» Working data:
--------------------
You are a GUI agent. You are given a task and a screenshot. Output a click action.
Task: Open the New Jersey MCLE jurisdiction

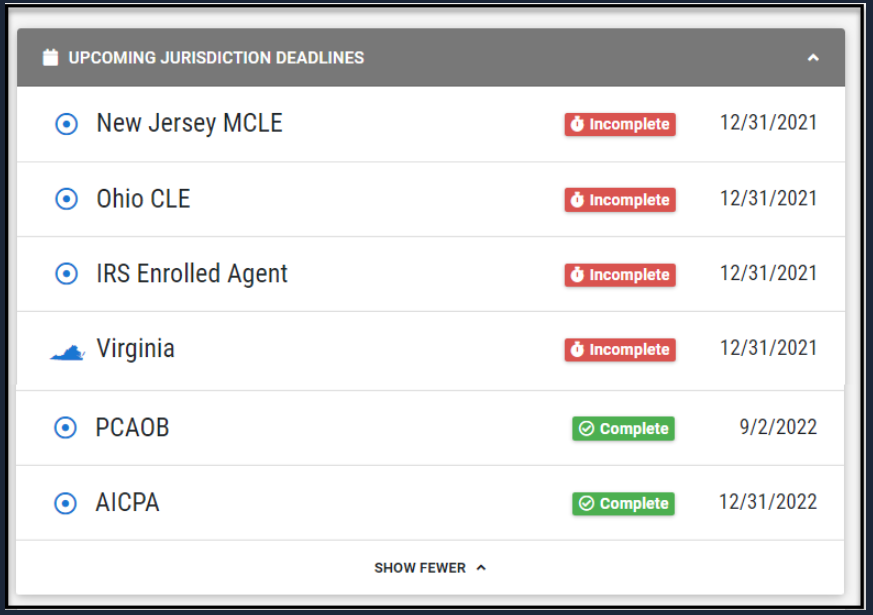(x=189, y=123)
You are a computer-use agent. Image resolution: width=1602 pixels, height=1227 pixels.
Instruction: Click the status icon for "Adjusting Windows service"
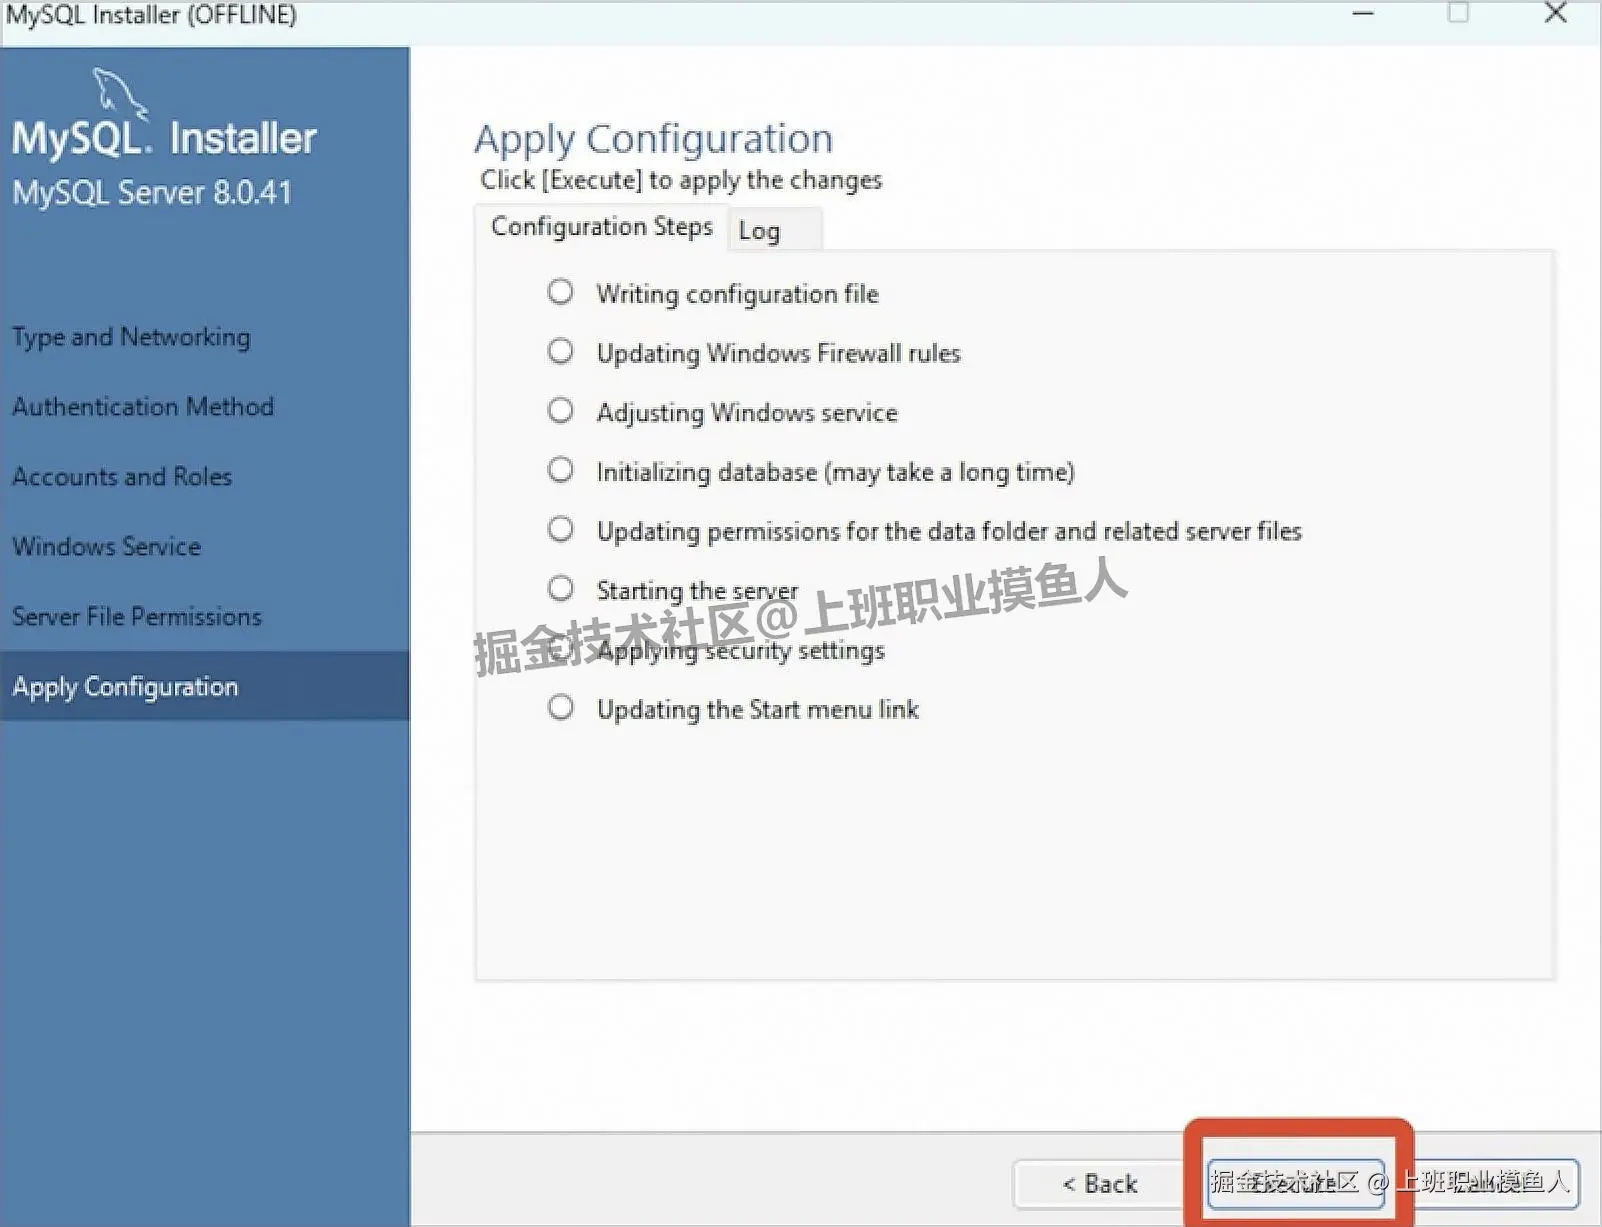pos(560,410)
--------------------
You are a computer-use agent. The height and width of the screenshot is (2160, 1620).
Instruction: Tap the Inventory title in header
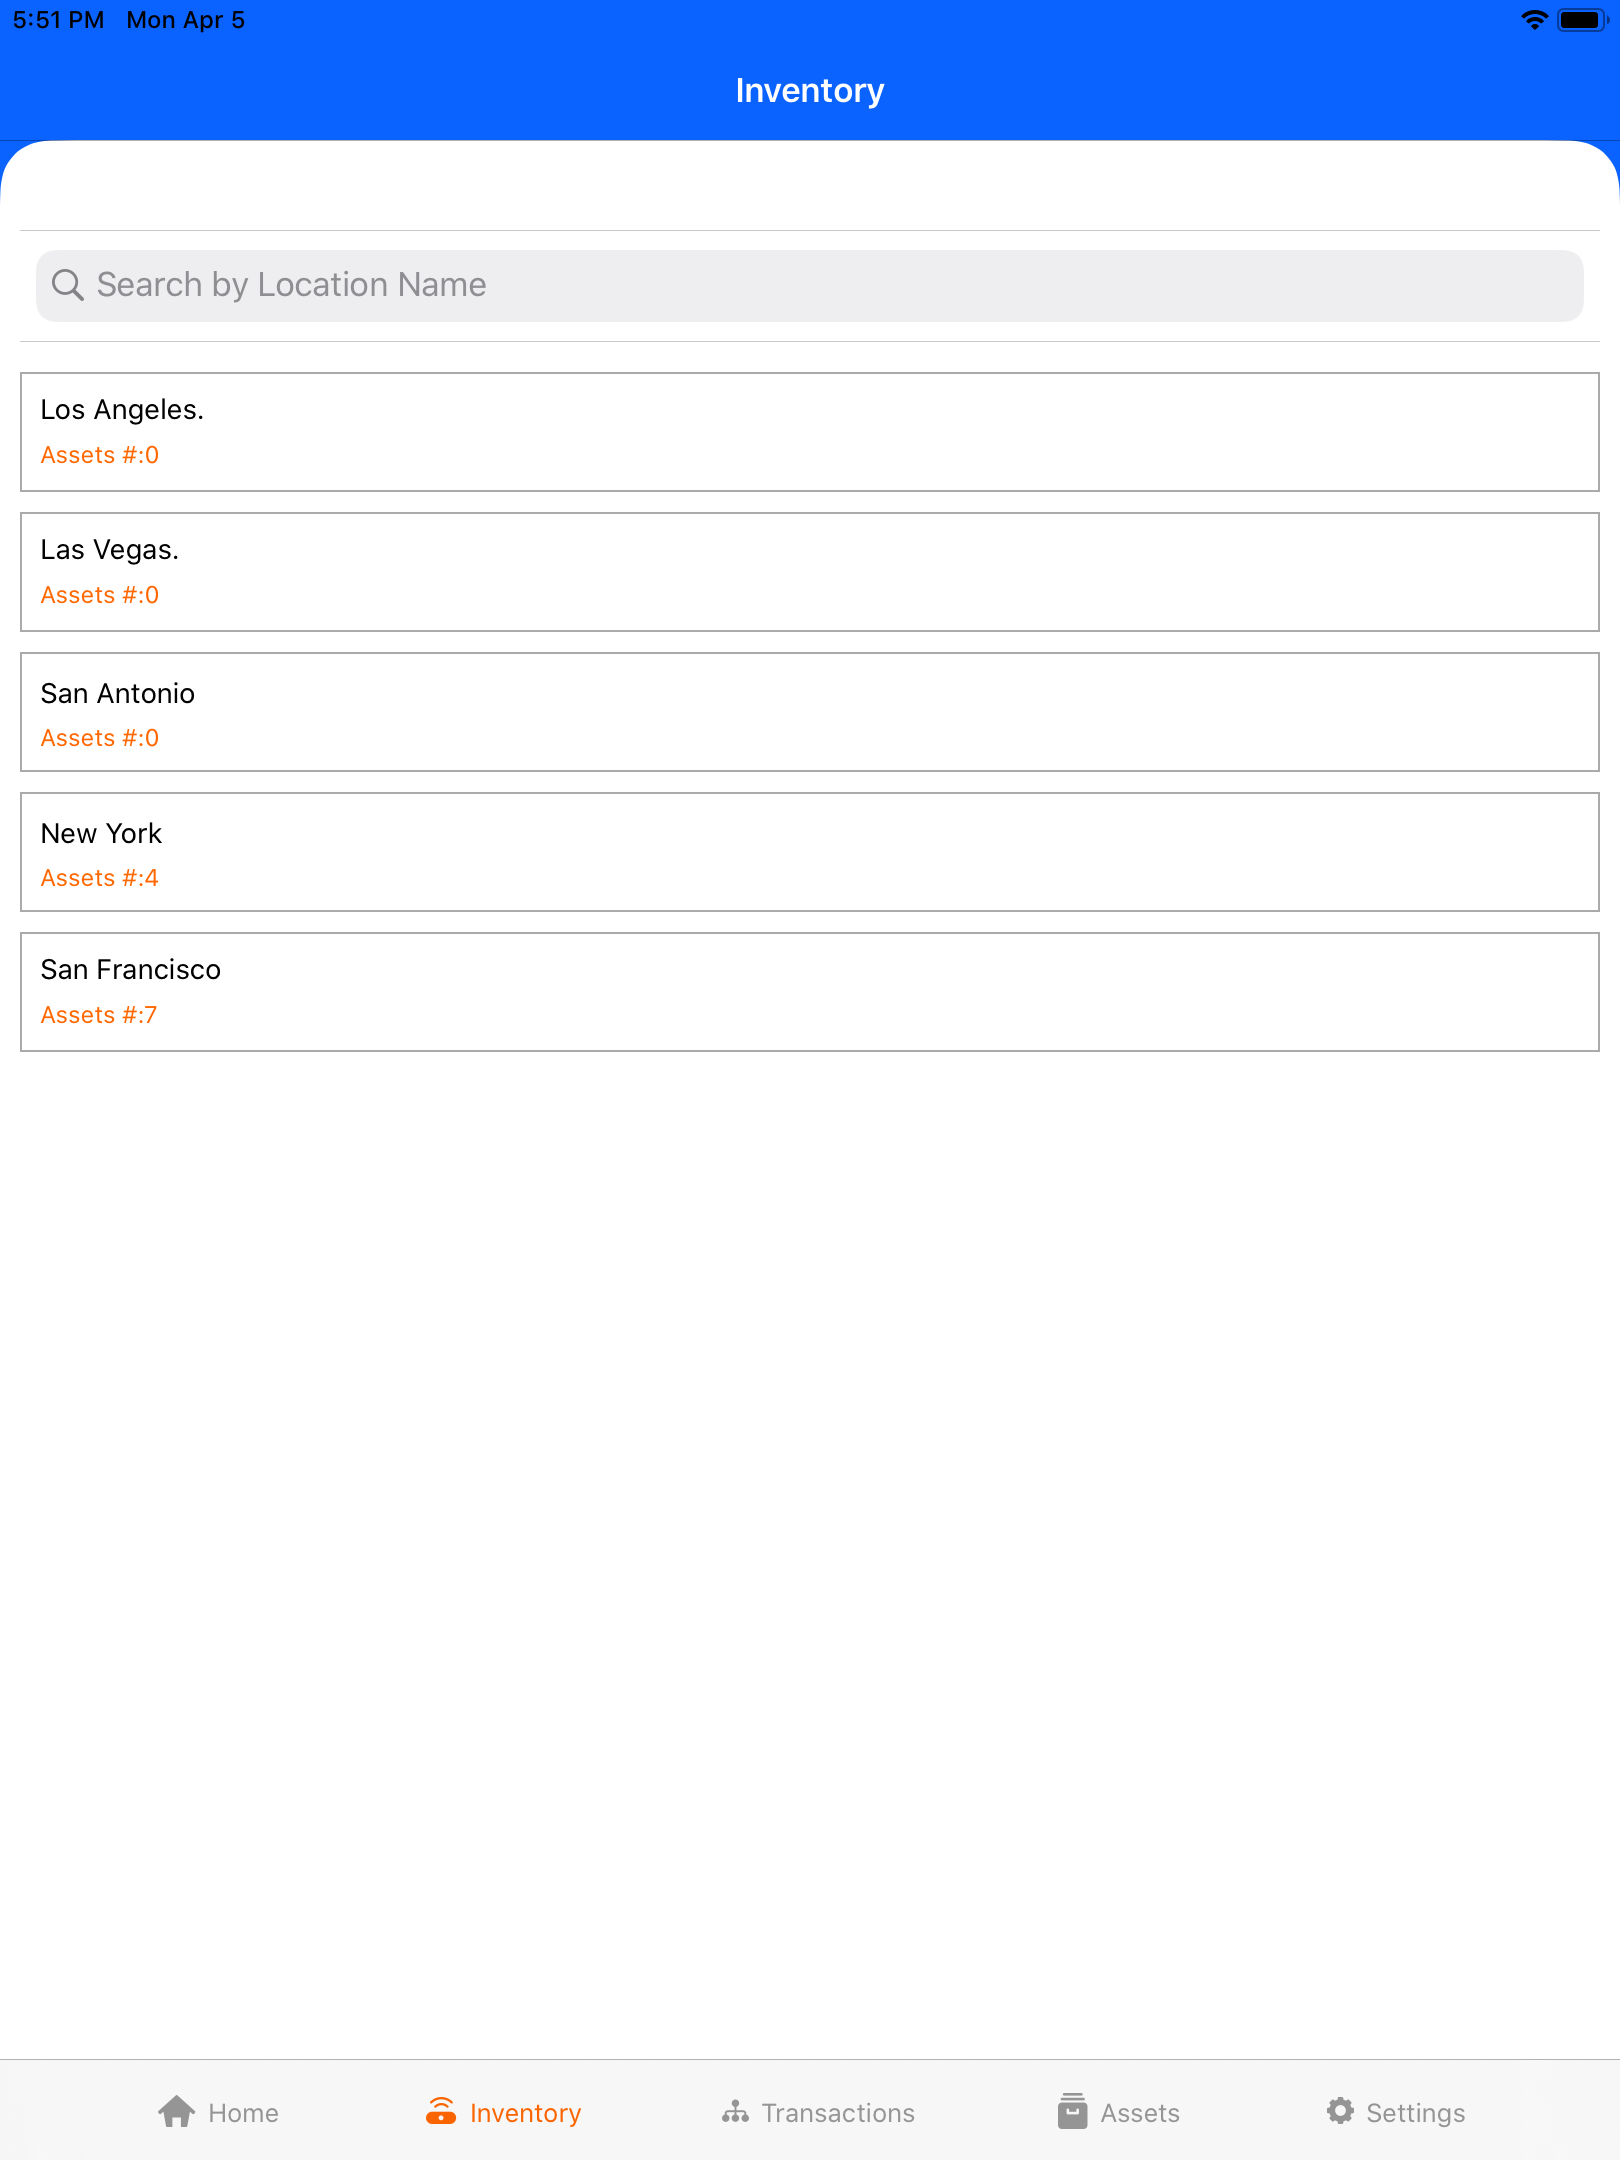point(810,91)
--------------------
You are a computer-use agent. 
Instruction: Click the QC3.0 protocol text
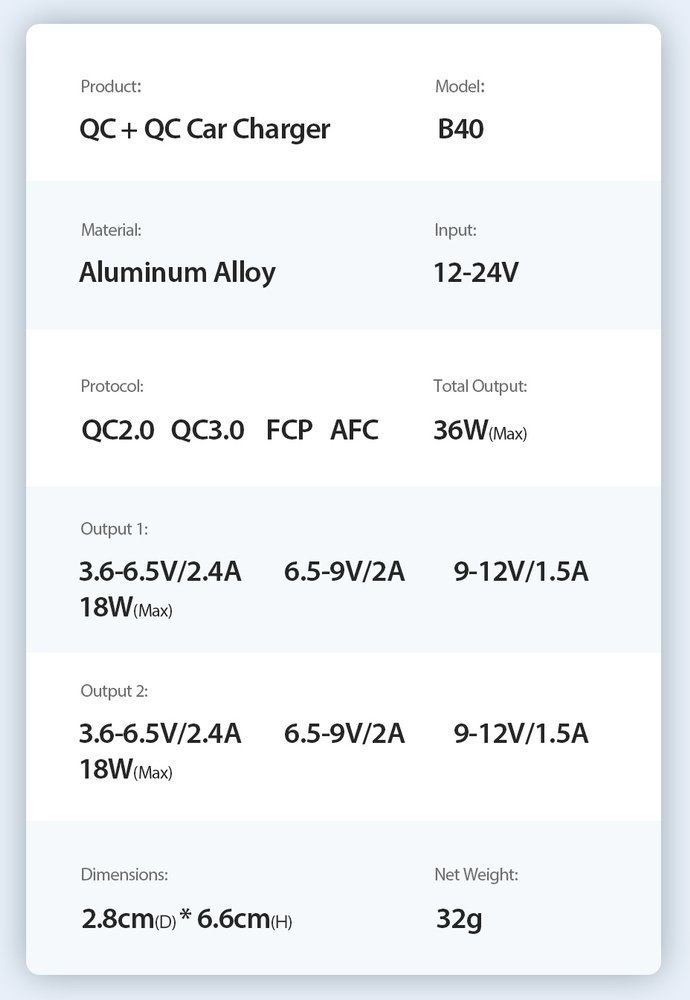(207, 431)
--------------------
Rewrite the lines from the line with "You are a computer-use agent. The" to the line with "point(810,91)", changing "Inventory" to "Settings" and keeping everything else the same. Leave the pictures out.

» Exercise output:
You are a computer-use agent. The height and width of the screenshot is (2160, 1620).
Instruction: Tap the Settings title in header
point(810,91)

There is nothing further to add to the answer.